The player is a young woman who has agreed to apprentice herself toa Dr Overclock, a cybernetic surgeon of dubious moral fibre, in exchange for the body of her dreams. There are three surgeries left to perform that night, and the protagonist is to aid her new mentor in each one. These surgeries mount in intensity and ghastliness, with Dr Overclock exhibiting increasingly monstrous traits as we proceed from one surgery to the next. It is a little like the Milgram Experiment. Personally, as soon as I understood what was about to happen in the third surgery, as soon as Overclock put that bonesaw in my hands, it was goodbye Overclock and "no jury on earth would convict me".

I am highly impressed by the game structure here.
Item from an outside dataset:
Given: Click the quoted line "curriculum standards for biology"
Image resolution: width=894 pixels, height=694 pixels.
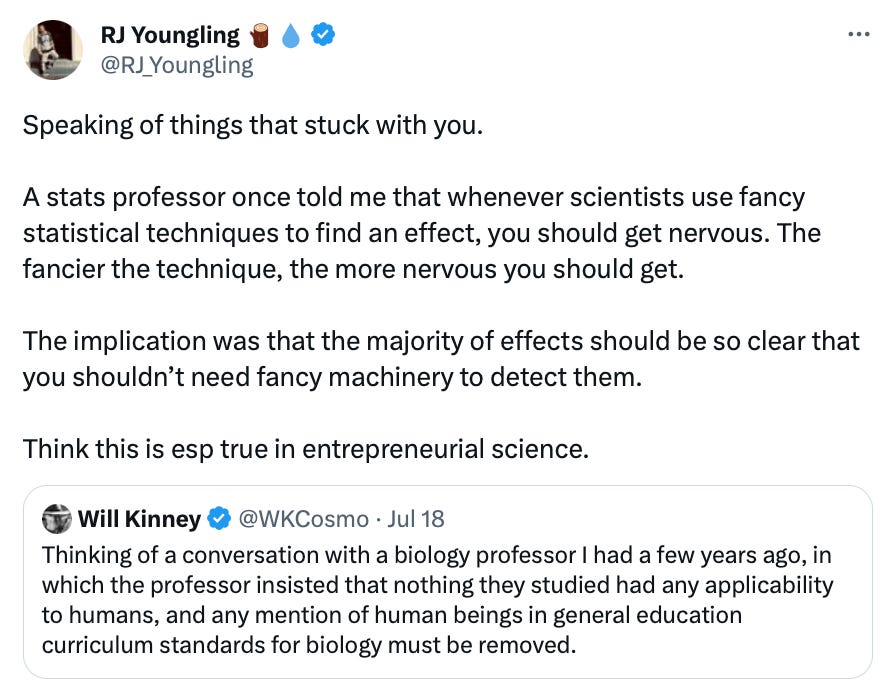Looking at the screenshot, I should pyautogui.click(x=309, y=643).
Setting, NPCs and plot are provided, but the player is free to work his own way through the story in whatever way he chooses. I don't know if anyone has attempted anything quite like this since "I-0", or perhaps "City of Secrets". I applaud the author simply for attempting it. And, for the most part, she pulls it off. Kudos.
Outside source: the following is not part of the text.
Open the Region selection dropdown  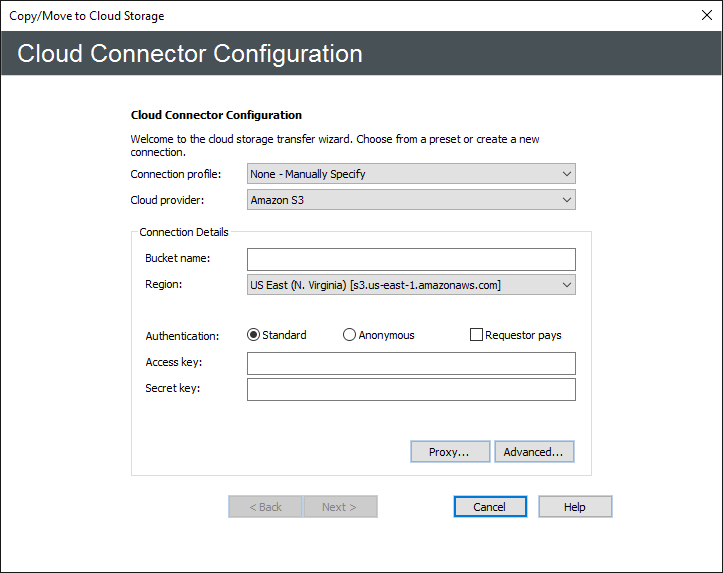(x=411, y=285)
The actual implementation is a little rougher. There are details which require a bit of a leap to figure out. I became aware of a catalogue of drugs in the dispensary only because the game asked to disambiguate between that and the shelf of drugs; similarly, I was unaware until making the first incision that the third patient was awake and unsedated -- this last being a detail that should have been all too apparent from the beginning.

So, it's a neat little game that could stand a few more crossed t's and dotted i's. A little horrifying, but also fascinating. I call it two eggs, done any way you like; bacon, hash browns, and brown toast with a wide variety of jams. Black coffee.